Invasive Species Compendium

Detailed coverage of invasive species threatening livelihoods and the environment worldwide

Abstract

Experimental exposure to trace metals affects plumage bacterial community in the feral pigeon.

Abstract

Bacteria are fundamental associates of animals, and recent studies have highlighted their major role in host behaviour, immunity or reproductive investment. Thus, any environmental factor modifying bacterial community may affect host fitness. In birds, trace metals emitted by anthropogenic activities accumulate onto the plumage where they may alter bacterial community and ultimately affect bird fitness. Although trace metals are current major environmental issues in urban habitats, their effects on feather bacterial community have never been investigated. Here, we supplemented feral pigeons Columba livia, an emblematic urban species, with zinc and/or lead in drinking and bath water.
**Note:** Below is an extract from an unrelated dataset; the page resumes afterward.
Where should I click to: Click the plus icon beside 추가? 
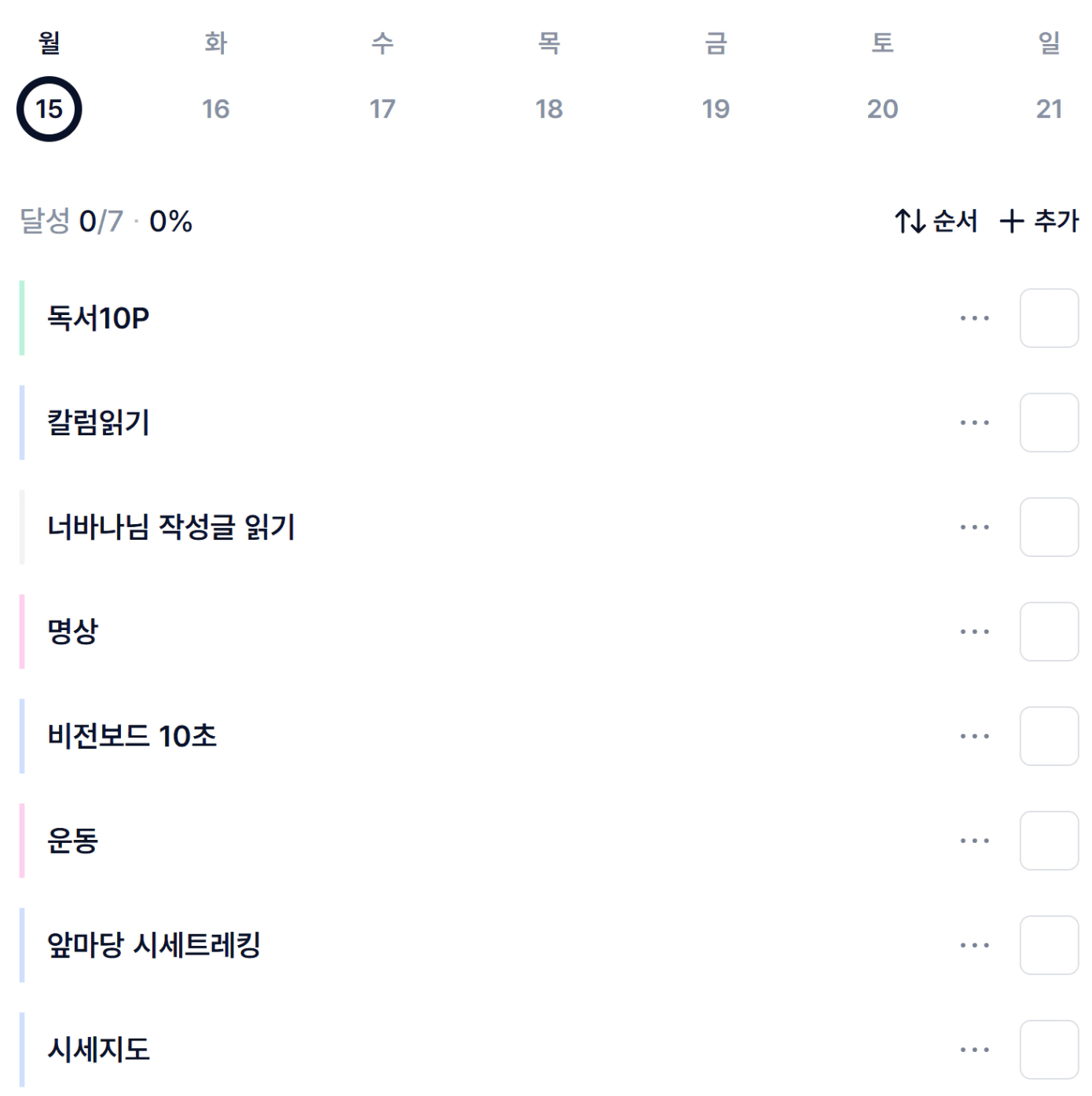[1012, 221]
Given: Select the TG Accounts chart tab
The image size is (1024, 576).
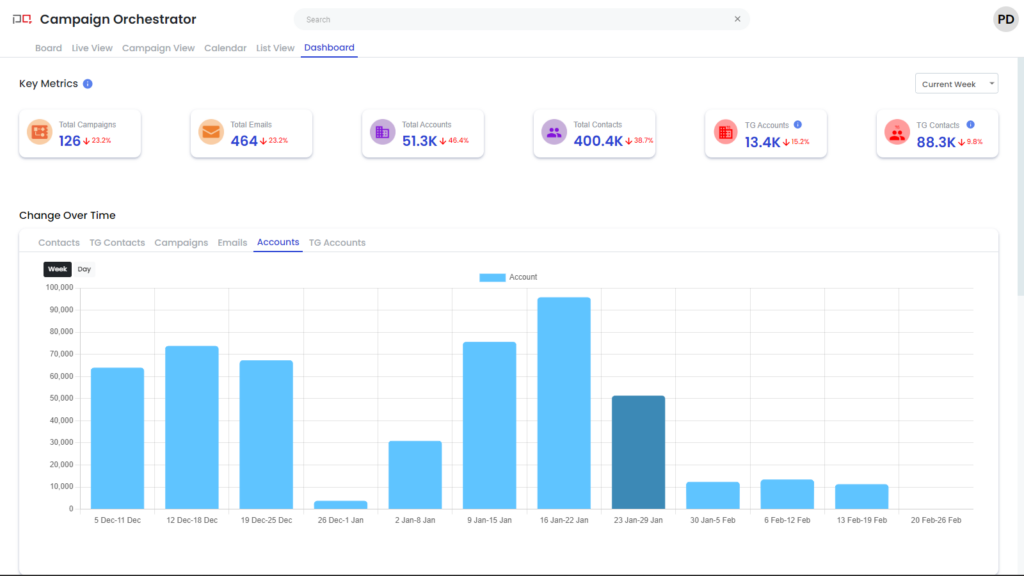Looking at the screenshot, I should click(337, 243).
As expected, lead and zinc supplementations modified plumage bacterial community composition. Zinc decreased bacterial load, while lead decreased bacterial richness and the frequency of preening behaviour in birds, known to regulate feather bacteria. Our results demonstrate for the first time the effects of common urban trace metals on plumage bacterial community and shed light on one of the mechanisms by which trace metals can affect bird fitness. Further studies are now needed to investigate how this effect modulates avian life history traits known to depend on plumage bacterial community.